** Recorded information **

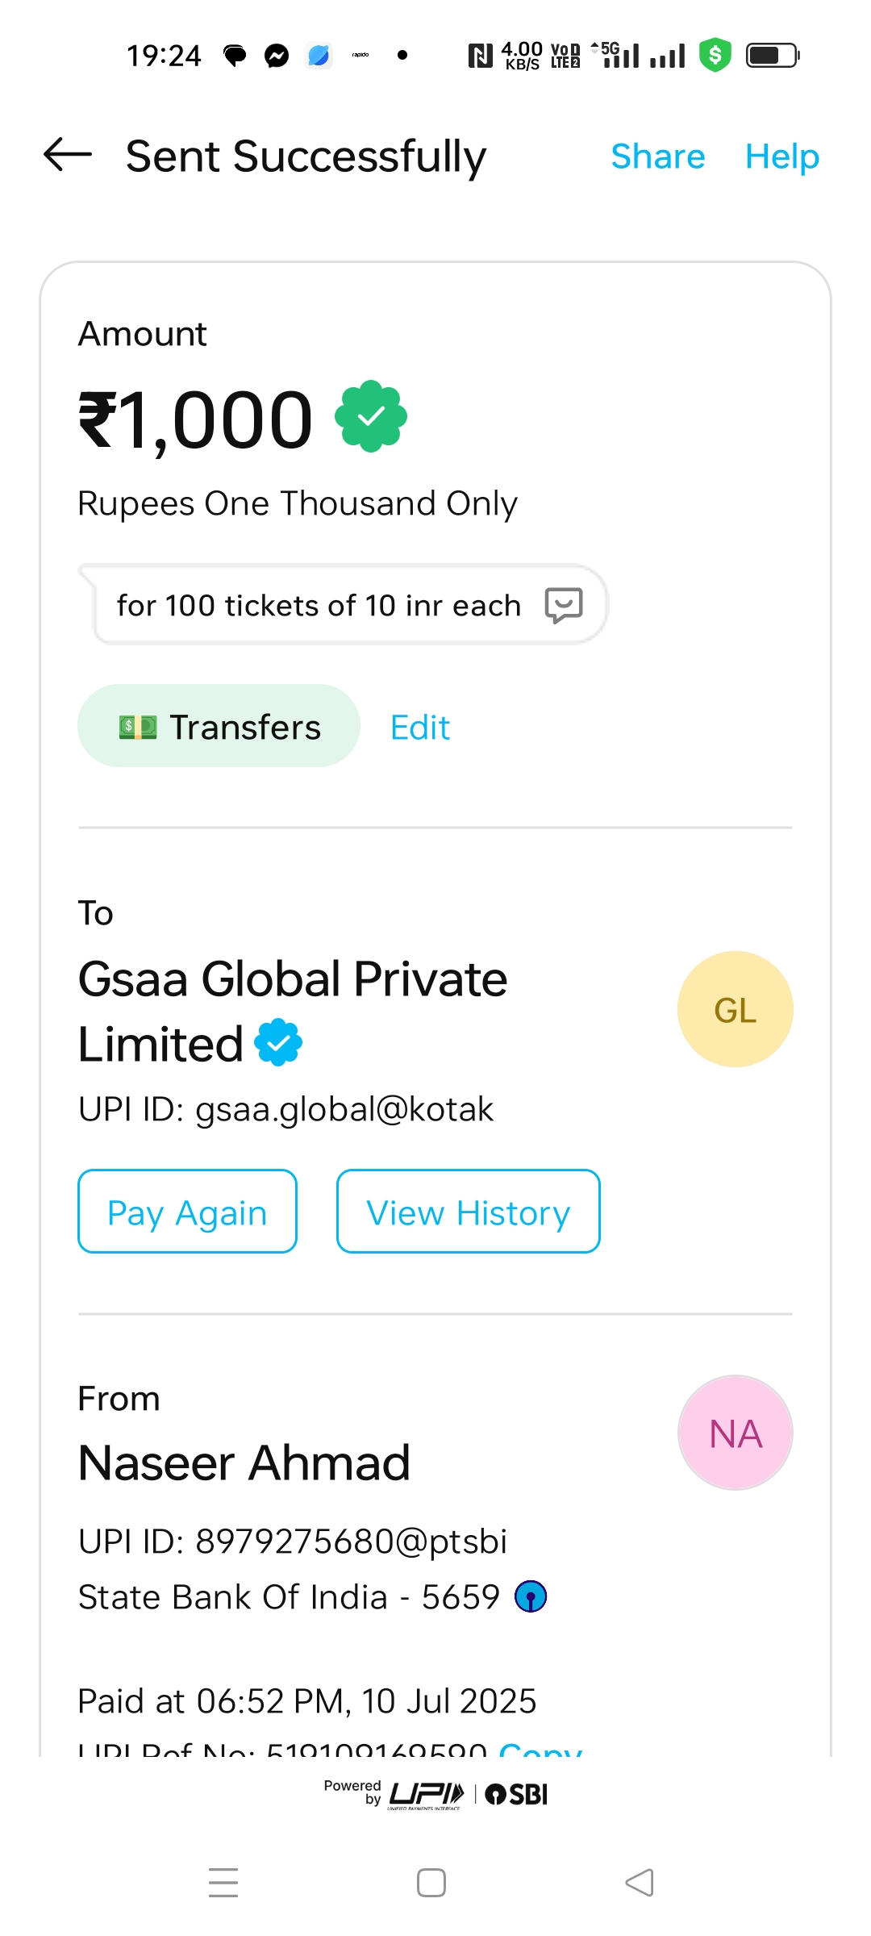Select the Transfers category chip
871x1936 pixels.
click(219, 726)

==

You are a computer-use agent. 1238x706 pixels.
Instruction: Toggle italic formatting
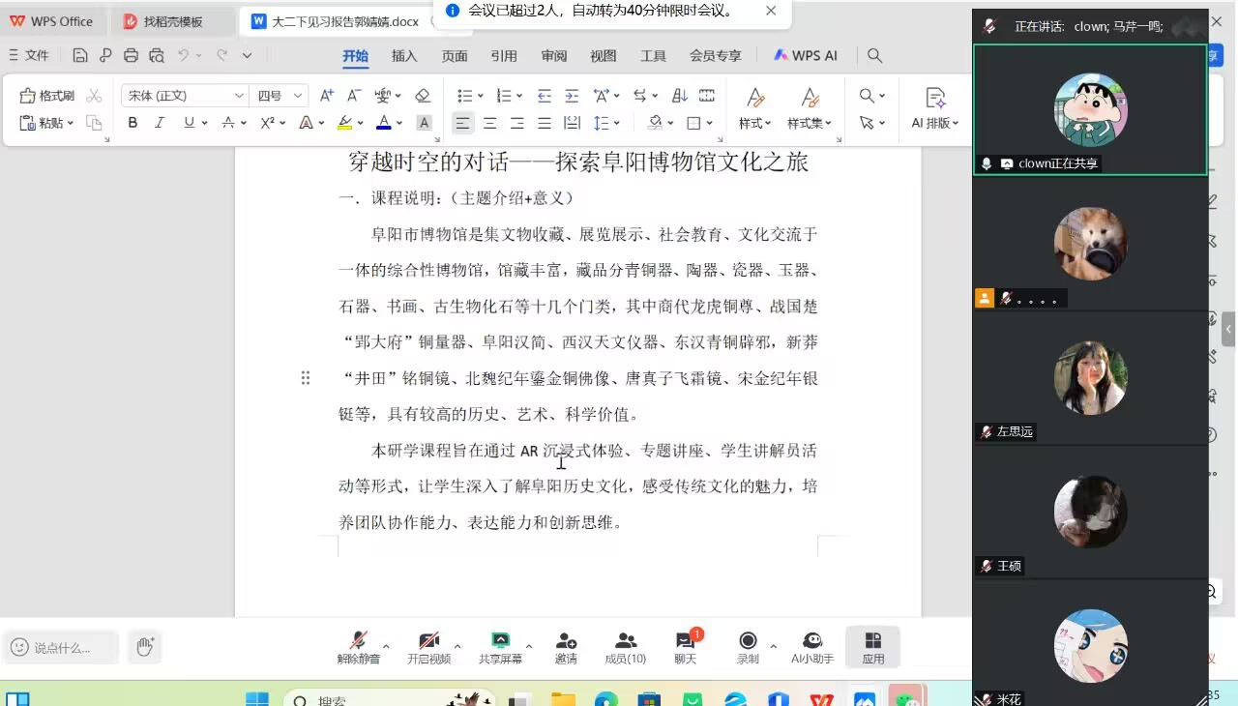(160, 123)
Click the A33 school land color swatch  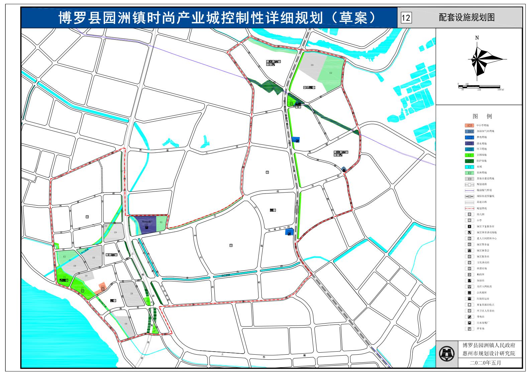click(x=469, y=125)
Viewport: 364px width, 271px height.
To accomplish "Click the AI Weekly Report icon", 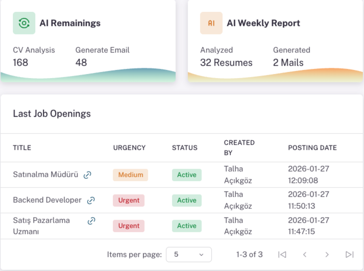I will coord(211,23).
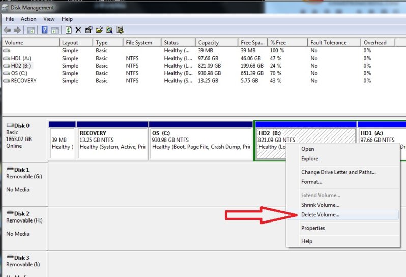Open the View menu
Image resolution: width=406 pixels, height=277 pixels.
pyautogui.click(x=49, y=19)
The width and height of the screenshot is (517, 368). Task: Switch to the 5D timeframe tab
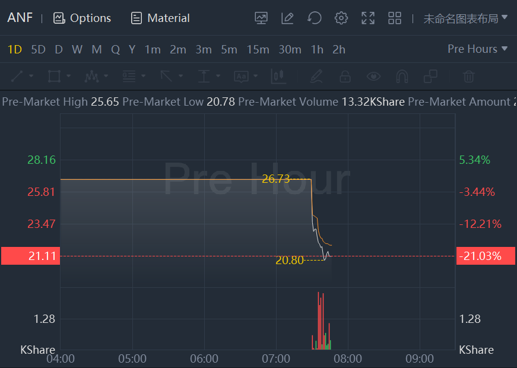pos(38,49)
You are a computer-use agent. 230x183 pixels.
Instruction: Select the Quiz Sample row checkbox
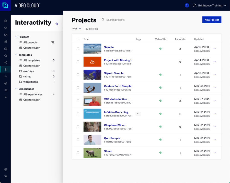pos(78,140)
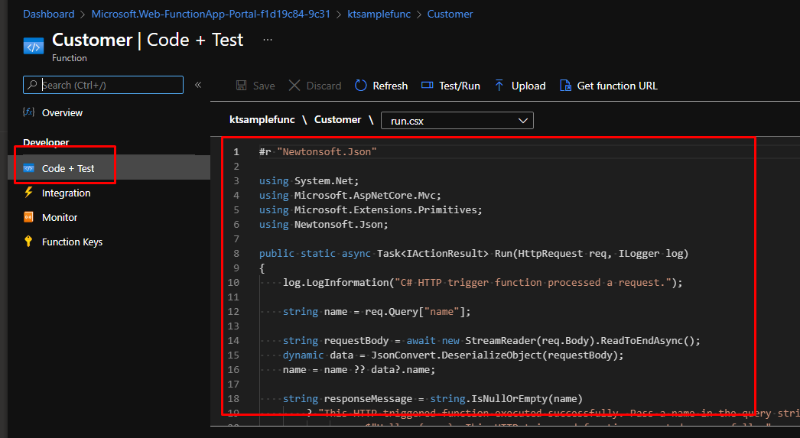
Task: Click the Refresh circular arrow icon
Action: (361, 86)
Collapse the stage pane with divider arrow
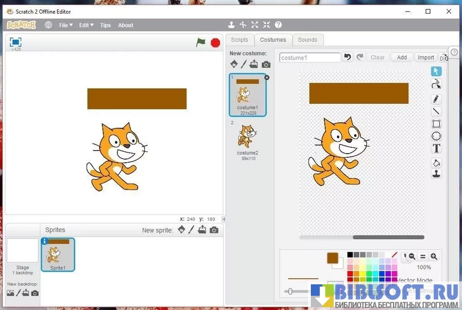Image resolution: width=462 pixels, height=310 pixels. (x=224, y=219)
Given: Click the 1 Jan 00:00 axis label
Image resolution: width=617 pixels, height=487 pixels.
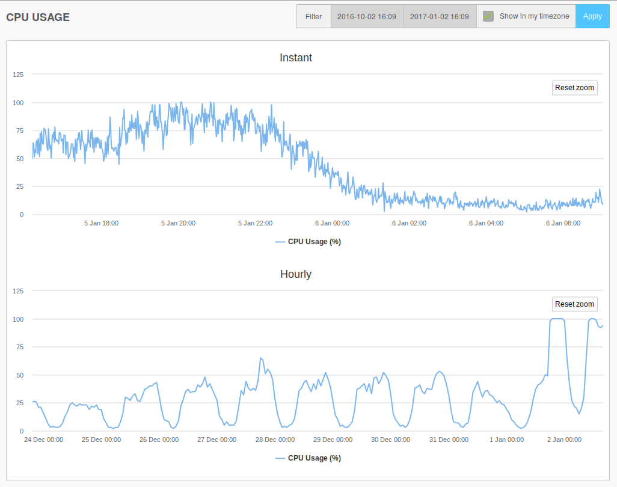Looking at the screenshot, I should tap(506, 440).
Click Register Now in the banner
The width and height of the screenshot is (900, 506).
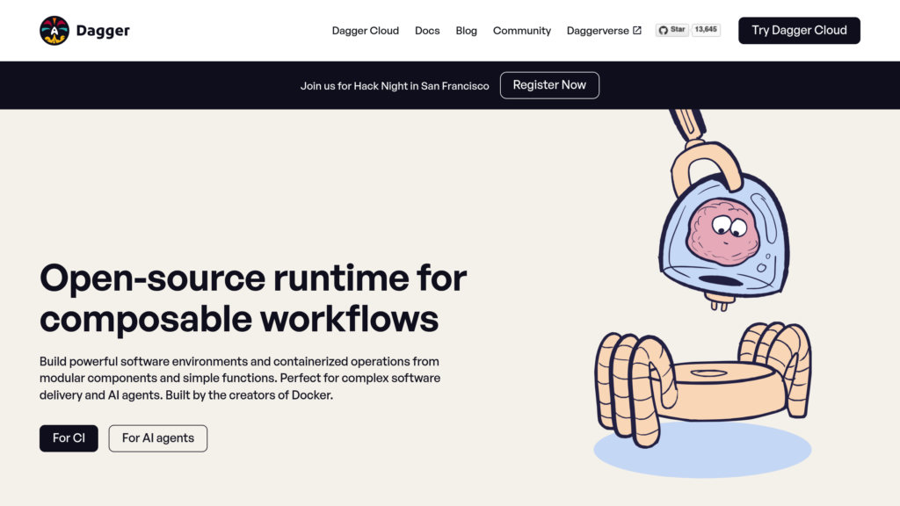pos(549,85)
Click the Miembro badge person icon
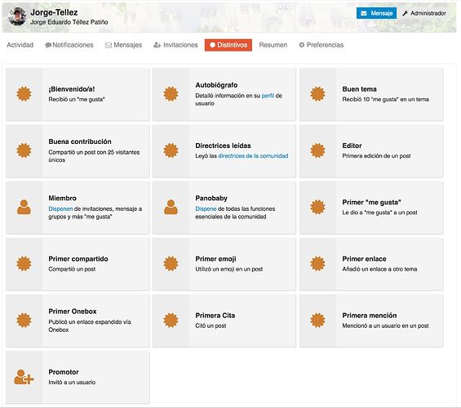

** Instructions to follow **
Could the stretch from the line with "Collapse the stage pane with divider arrow" through the line with "Click the Miembro badge person icon" in the listing above be restated word for word, minus the pictures?

** Reply **
Collapse the stage pane with divider arrow
Image resolution: width=462 pixels, height=310 pixels. (x=224, y=219)
Given: Click the 1 Jan 00:00 axis label
Image resolution: width=617 pixels, height=487 pixels.
Looking at the screenshot, I should tap(506, 440).
Click Register Now in the banner
The width and height of the screenshot is (900, 506).
pos(549,85)
Click the Miembro badge person icon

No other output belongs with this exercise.